Two galaxies crashing into each other at thousands of miles an hour have been captured on camera by the Hubble Space Telescope, reports The Telegraph quoting Science Daily.
The galaxies, about 250 million light years away in the constellation of Cancer, are in the final stages of collision, forming a single, giant body called NGC 2623.
As the two galaxies drew closer, their mutual gravitational pull ripped huge clouds of gas from each other into their centre, forming one colossal galactic nucleus.
Stretching out from the nucleus, where hundreds of billions of stars have hurtled together, are two long tails of young stars. This is further evidence that they were once two galaxies – the powerful exchange of gas and energy in the merger has kickstarted star formation.

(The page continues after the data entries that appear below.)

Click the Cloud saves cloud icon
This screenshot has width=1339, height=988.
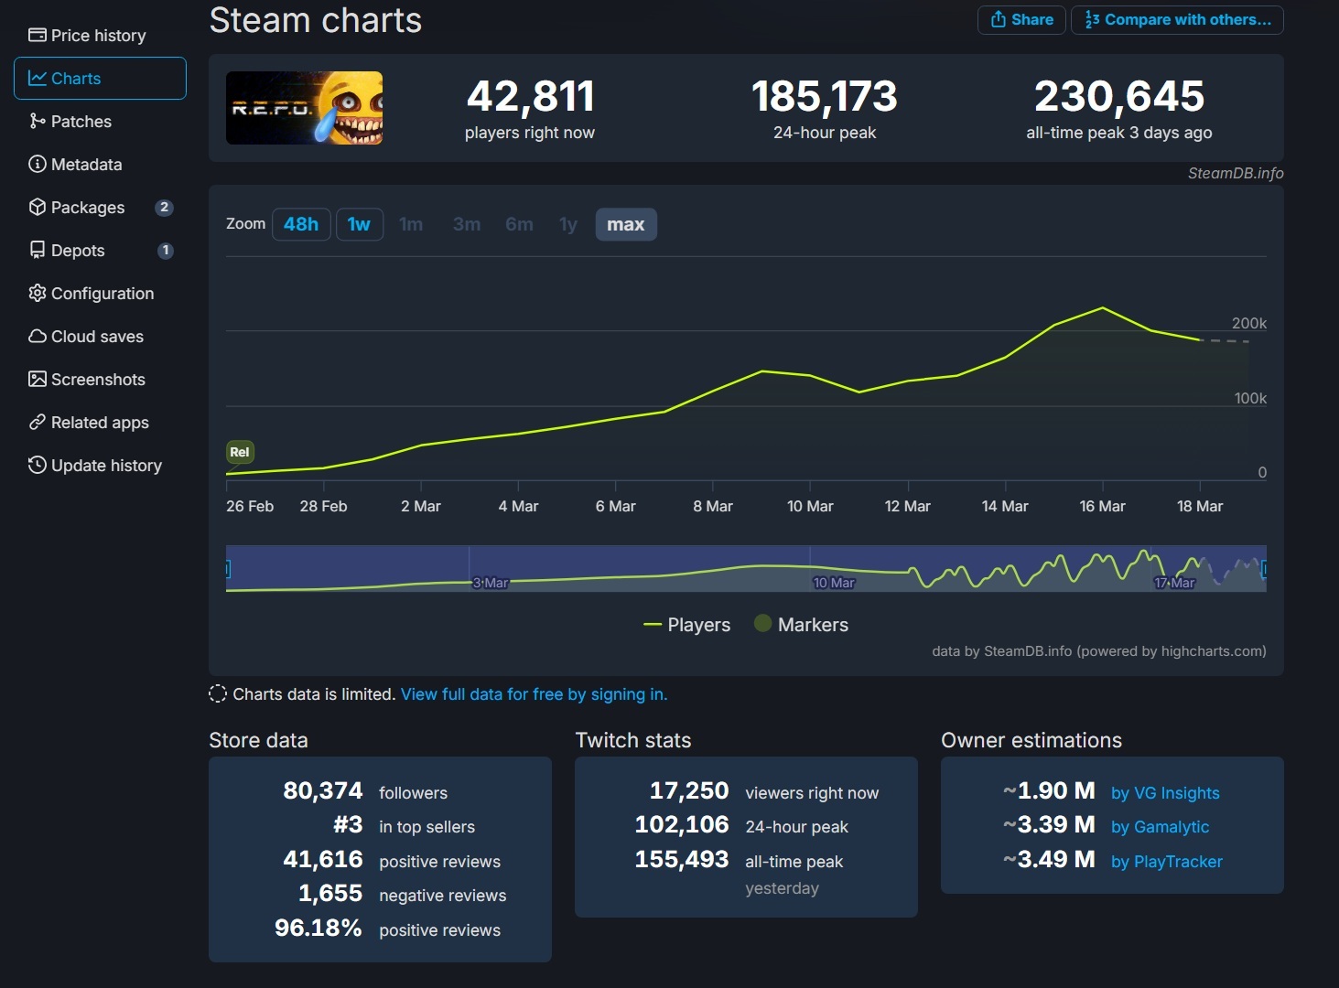pyautogui.click(x=37, y=337)
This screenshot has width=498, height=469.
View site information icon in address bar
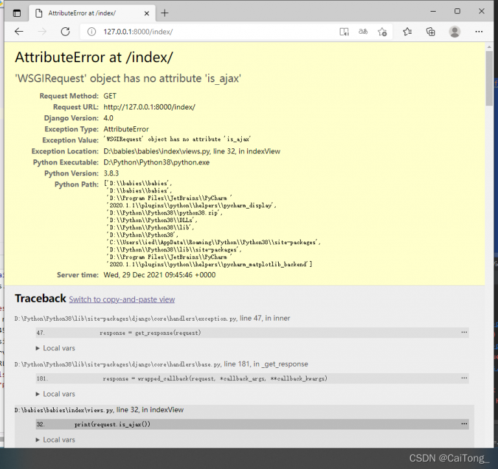coord(91,31)
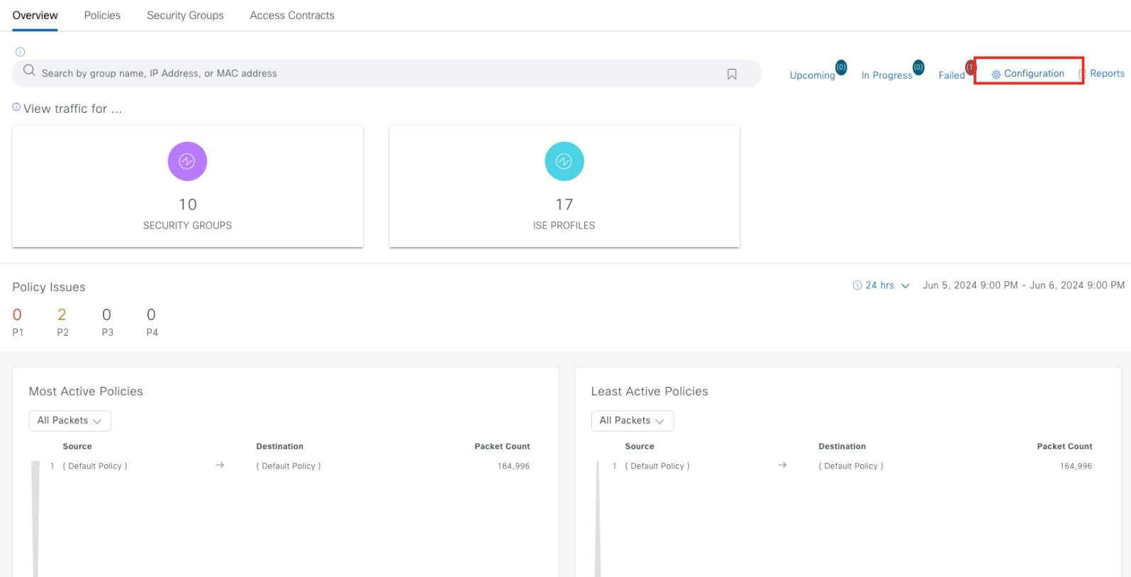
Task: Click the teal ISE Profiles activity icon
Action: (x=564, y=161)
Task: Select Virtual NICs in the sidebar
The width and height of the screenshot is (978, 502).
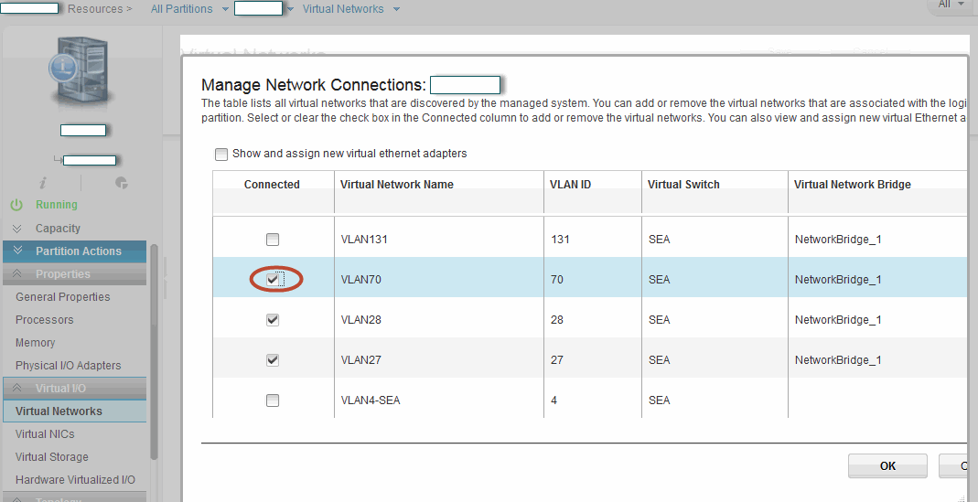Action: click(45, 434)
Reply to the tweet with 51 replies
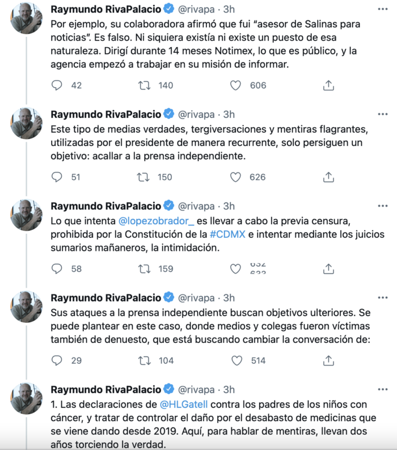397x450 pixels. point(57,177)
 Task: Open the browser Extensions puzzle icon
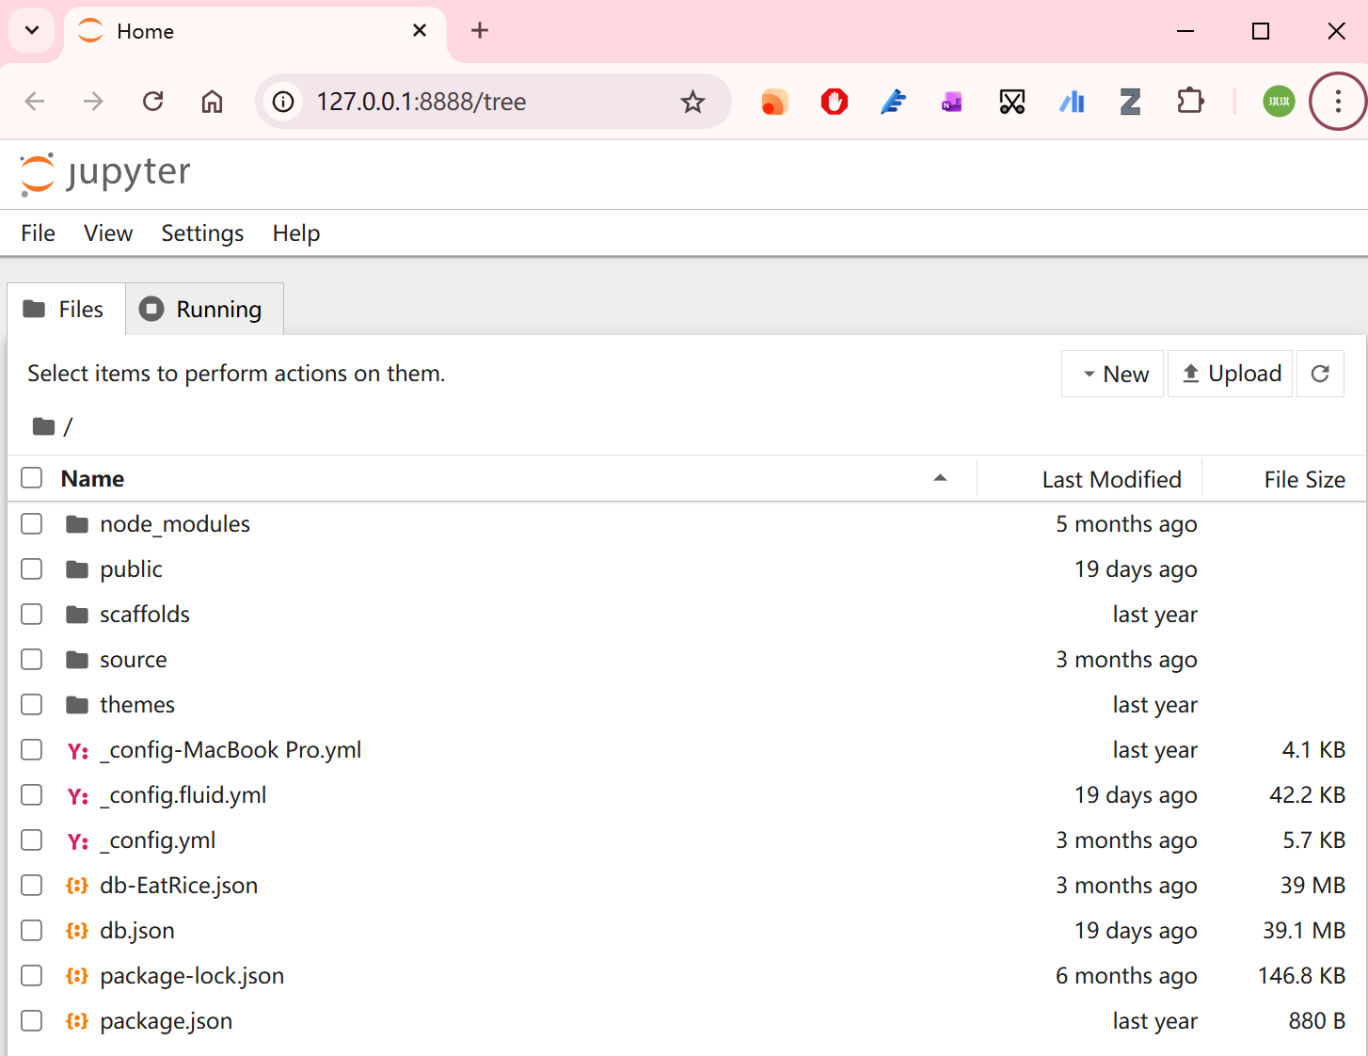(1190, 102)
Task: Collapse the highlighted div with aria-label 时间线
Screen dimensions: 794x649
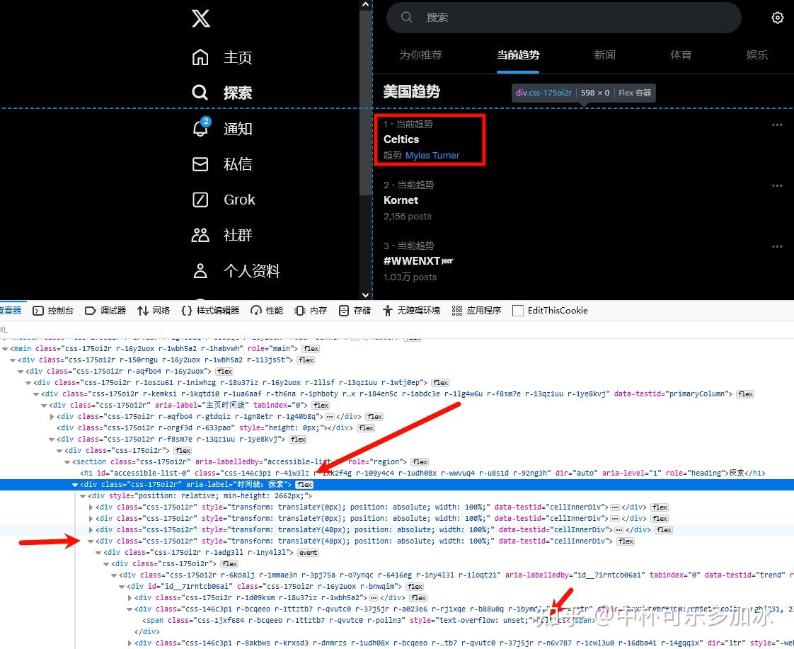Action: (76, 484)
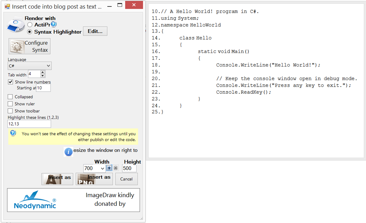Uncheck Show line numbers

(x=10, y=82)
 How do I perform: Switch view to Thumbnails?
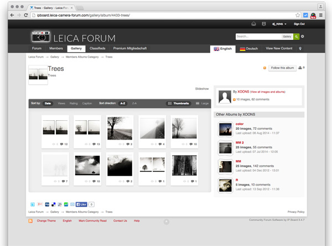[x=179, y=103]
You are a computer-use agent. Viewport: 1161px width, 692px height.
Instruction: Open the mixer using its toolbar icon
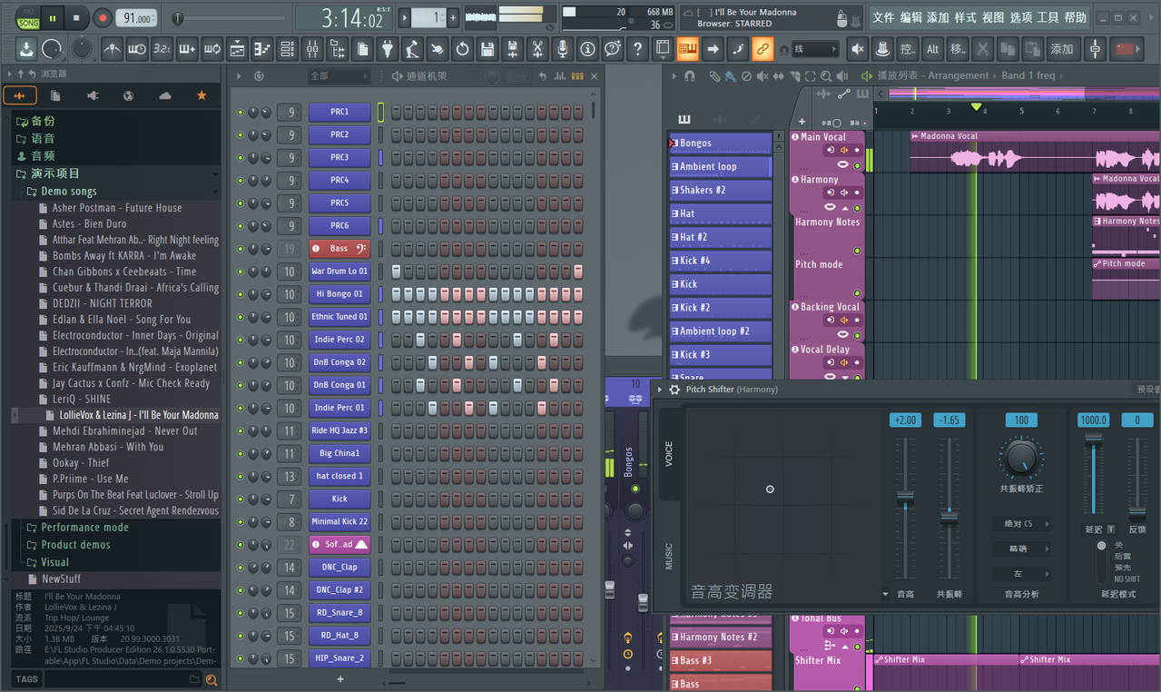click(311, 48)
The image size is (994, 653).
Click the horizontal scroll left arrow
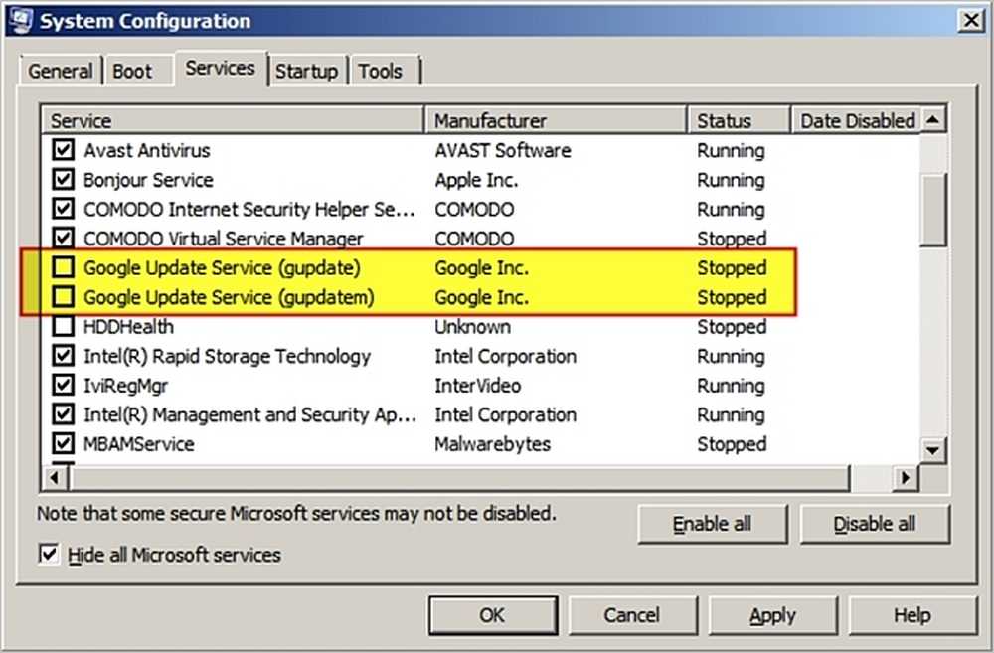(55, 477)
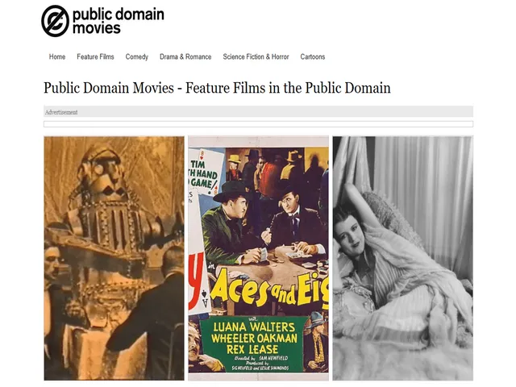Click the card players at the poster table
This screenshot has width=516, height=387.
[265, 224]
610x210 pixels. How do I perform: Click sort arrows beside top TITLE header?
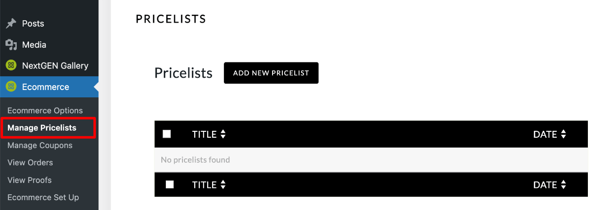[223, 134]
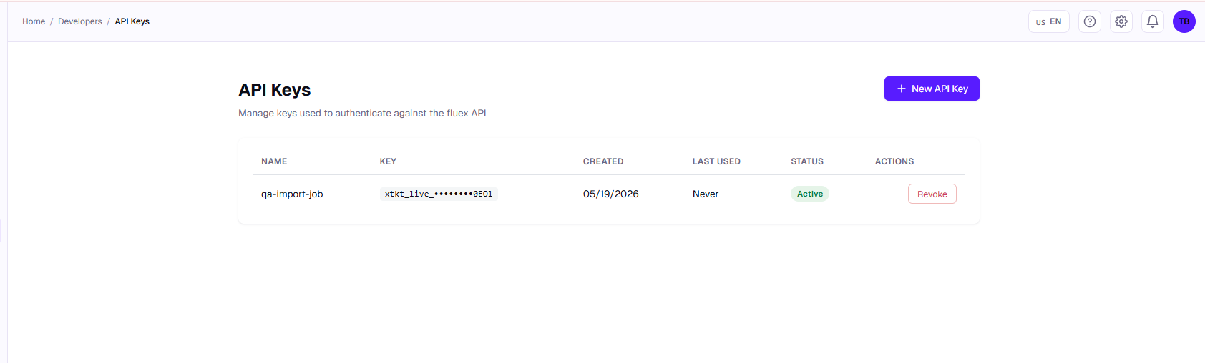Image resolution: width=1205 pixels, height=363 pixels.
Task: Click the plus icon in New API Key
Action: tap(902, 89)
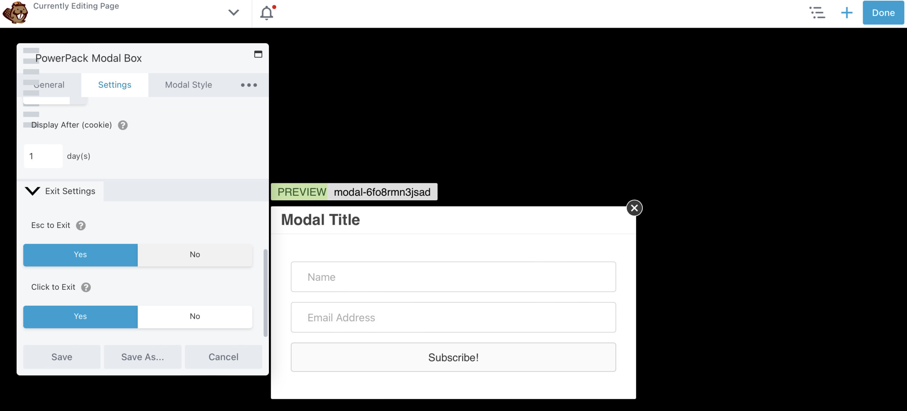Toggle Click to Exit to No
The width and height of the screenshot is (907, 411).
click(195, 316)
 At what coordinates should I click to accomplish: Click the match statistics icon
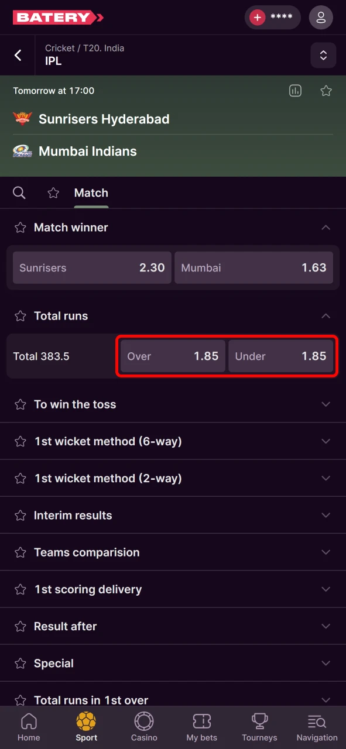click(x=295, y=91)
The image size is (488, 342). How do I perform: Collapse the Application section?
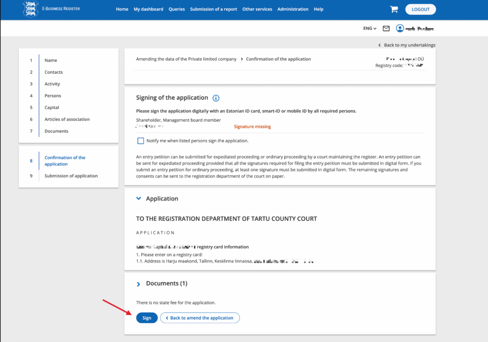(x=139, y=198)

Also visible in the tails, especially the lower, larger tail, are many prominent star clusters, brighter than anything in our own region of space. Filled with very young stars and clouds of gas where stars are born, these may have been formed from debris from the collision falling back into the nucleus.
The collision has created an “active galactic nucleus” (AGN), where the supermassive black hole at the centre of one of the original galaxies attracts matter around it, forming a violently spinning disc. The rapid motion heats up the disc to incredible temperatures, sending vast amounts of radiation into space.
The infrared and X-ray radiation that is given off is detectable by certain telescopes, and allows astronomers to discover more about the collision than they could see using visible light alone.